Then we plot GDP per capita against medals won over time in the summer and winter Olympics separately. Qatar, which has a GDP per capita of nearly double the next highest nation, makes it difficult to view trends among remaining countries, so we remove them for a second look at the summer games.

winter_highlight <- olympics_gdp %>%
  filter(!is.na(gdp_per_capita), season == "Winter", year %in% c(1950:2020), total_winners > 30)

winter_gdp <- olympics_gdp %>%
  filter(!is.na(gdp_per_capita), season == "Winter", year %in% c(1950:2020)) %>%
  ggplot(aes(x = gdp_per_capita, y = total_winners)) +
  geom_point(aes(color = winter_highlight), alpha = .5, size = 2, show.legend = FALSE) +
  geom_text(
    data = winter_highlight, aes(x = gdp_per_capita, y = total_winners, label = country),
    color = "#7B38EC", size = 4, family = "Oswald", vjust = 1
  ) +
  scale_color_manual(values = c("#5CC0AB", "#7B38EC")) +
  labs(
    title = "Total Medals Won vs. GDP per capita",
    subtitle = "Winter Olympics, 1950-2020\nYear: {closest_state}",
    y = "Total Medals Won",
    x = "GDP per capita (USD)",
    caption = "Source: Sports Reference & OlympStats\nCompiled by kaggle.com"
  ) +
  scale_x_continuous(
    breaks = seq(from = 0, to = 90000, by = 30000),
    labels = label_dollar(scale = .001, prefix = "$", suffix = "K")
  ) +
  theme_minimal() +
  theme(strip.background = element_blank(),
        strip.text.y = element_blank(),
        panel.spacing.y = unit(0.4, "cm"),
        legend.title = element_blank(),
        legend.position = c(0.8, 0.68),
        legend.background = element_rect(size = 0.3),
        legend.margin = margin(1, 5, 5, 5),
        legend.key.size = unit(0.5, "cm"),
        plot.title = element_text(family = "Oswald", color = "#092260", size = 17, hjust = 0.5),
        plot.caption = element_text(family = "Oswald", color = "#092260", size = 8),
        plot.subtitle = element_text(family = "Oswald", color = "#092260", size = 11, hjust = 0.5),
        axis.text.x = element_text(family = "Oswald", color = "#092260"),
        axis.title.x = element_markdown(family = "Oswald", color = "#092260", size = 11),
        axis.text.y = element_text(family = "Oswald", color = "#092260", size = 7),
        axis.title.y = element_text(family = "Oswald", color = "#092260", size = 11),
        legend.text = element_text(family = "Oswald", color = "#092260", size = 11)) +
  transition_states(year, transition_length = 1, state_length = .3)

animate(winter_gdp, duration = 16, fps = 10, renderer = gifski_renderer())

To look at these economic trends over a longer period of time, we animate our winter GDP plot from the 1950s onward.

Discussion

After plotting the 10 most successful summer Olympic countries in history, it is clear that the USA has a wide lead over the USSR, which is in second place, and other countries behind them, including Great Britain, Germany, France, and Italy.
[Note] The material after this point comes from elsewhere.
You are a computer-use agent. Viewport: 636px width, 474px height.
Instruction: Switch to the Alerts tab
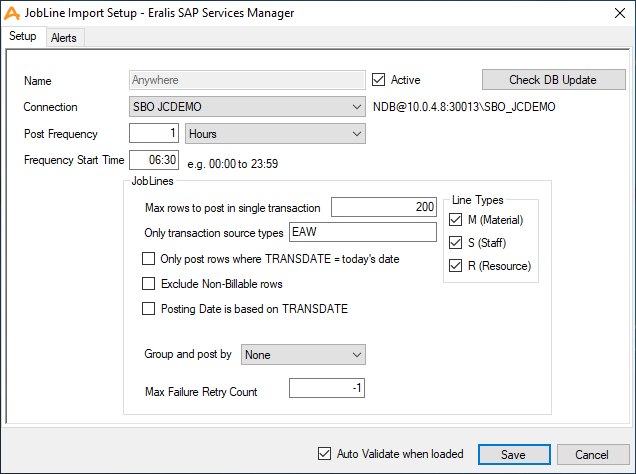[x=65, y=37]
The United States, as seen in the visualization, has won over 5,000 summer Olympic medals, while the USSR has won just over 2,000. Britain has earned a similar amount, and we can see a steady decline after that. Because of the wide gap between first and second place, we decided to examine the data to see which sports contributed most to the success of the Americans. After examining the data and grouping the USA’s medals by sport, we found that the two most successful American summer Olympic sports were swimming and athletics.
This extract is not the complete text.